The Agile Scrum Master and Identifying Roadblocks

In an agile managed project, a major part of the scrum master’s roles is to manage and help resolve roadblocks the scrum team identifies. Roadblocks are anything that thwarts a team member from working to full capacity.

Roadblocks may be local, tactical issues such as

  • A manager trying to pull away a team member to work on a “priority” sales report.

  • The development team needs additional hardware or software.

  • A development team member doesn't understand a user story and says the product owner isn't available to help.

Roadblocks can be organizational impediments such as

  • An overall resistance to agile techniques, especially when the company established and maintained prior processes at significant cost.

  • Managers not in touch with the work on the ground. Technologies, development practices, and project management practices are always progressing.

  • External departments unamiliar with scrum needs and pace of development when using agile techniques.

  • Organizational policies that don’t make sense for agile project teams. Centralized tools, budget restrictions, and standardized processes that don’t align with agile processes can all cause issues for agile teams.
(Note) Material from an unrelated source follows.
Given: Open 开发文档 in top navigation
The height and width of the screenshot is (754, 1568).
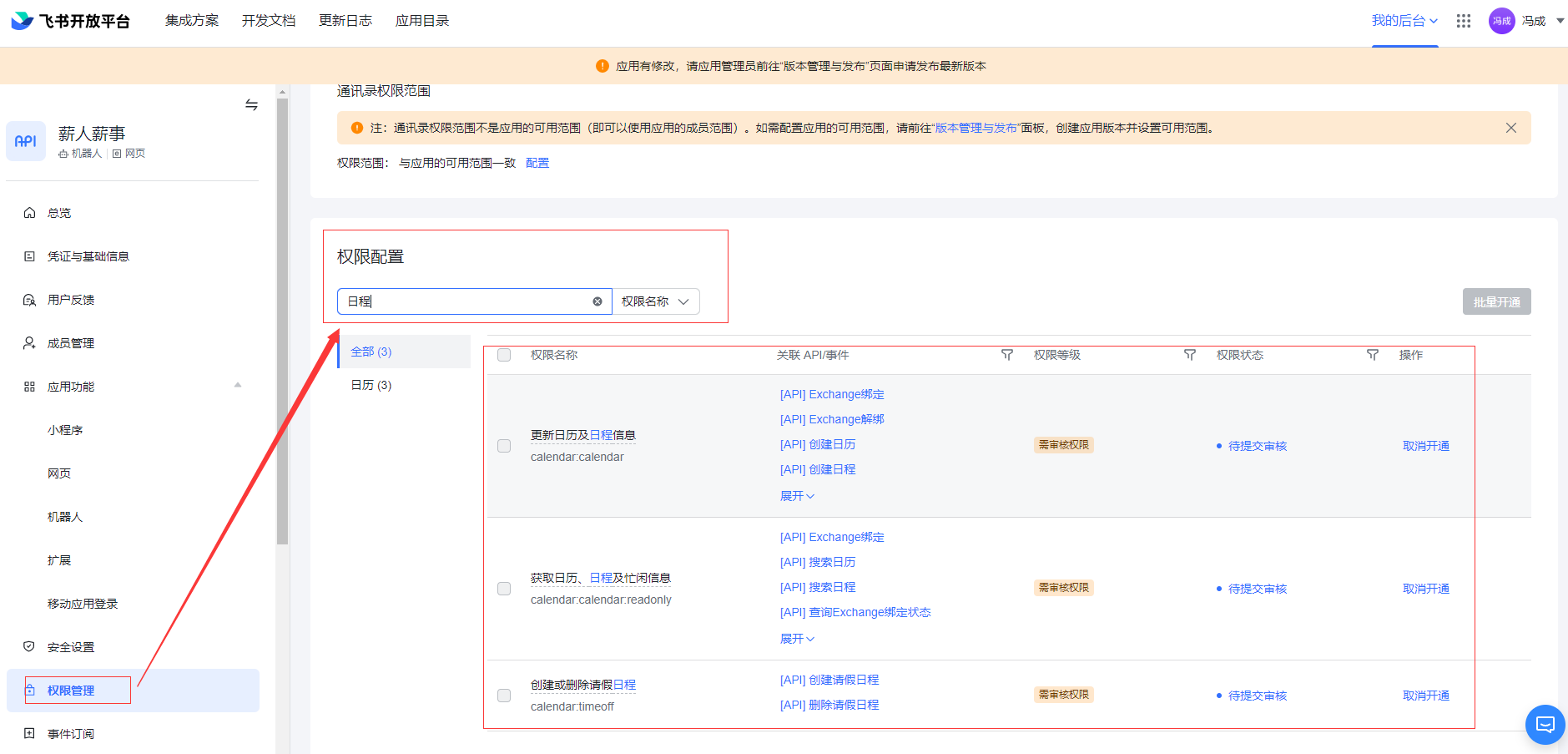Looking at the screenshot, I should pos(269,21).
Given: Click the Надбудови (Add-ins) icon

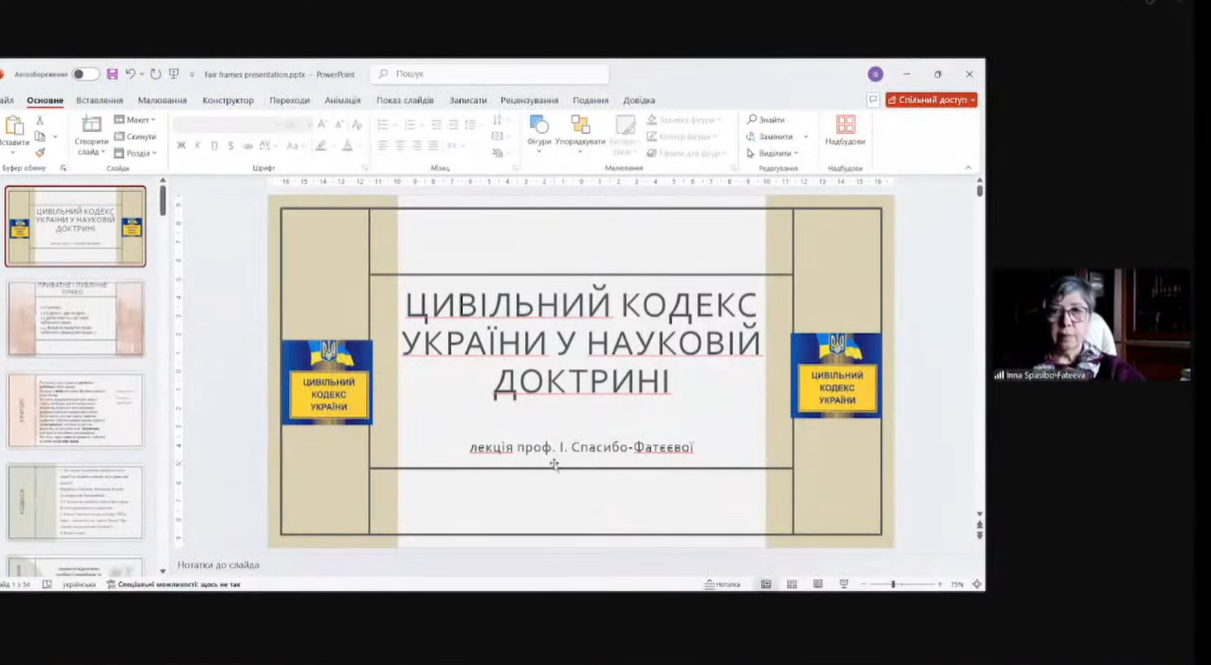Looking at the screenshot, I should (x=845, y=129).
The most important trait a scrum master can have is organizational clout, which gives the scrum master the ability to have difficult conversations and make the small and large changes necessary for the scrum team to be successful.

Beyond the primary focus of creating shippable functionality, other things happen during the day on an agile project. Many of these tasks fall to the scrum master. The table shows potential roadblocks and the action that the scrum master can take to remove the impediments.

Common Roadblocks and Solutions
Roadblock Action
The development team needs simulation software for a range of mobile devices so that it can test the user interface and code. Do some research to estimate the cost of the software, prepare a summary of that for the product owner, and have a discussion about funding. Process the purchase through procurement, and deliver the software to the development team.
Management wants to borrow a development team member to write a couple of reports. All your development team members are fully occupied. Tell the requesting manager that person is not available, and is not likely to be for the duration of the project. Suggest alternative ways the manager could get what he or she needs. You may also have to justify why you cannot pull the person off the project, even for half a day.
A development team member cannot move forward on a user story because he or she does not fully understand the story. The product owner is out of the office for the day on a personal emergency. Work with the development team member to determine if any work can happen around this user story while waiting on an answer. Help locate another person who could answer the question. Failing that, ask the development team to review upcoming tasks (not related to this stopped one) and move things around to keep productivity up.
A user story has grown in complexity and now appears to be too large for the sprint length. Have the development team work with the product owner to break the user story down so that some demonstrable value can be completed in the current sprint and the rest can be put back into the product backlog. The goal is to ensure this sprint ends with completion, even if that is a smaller user story, rather than an incomplete user story.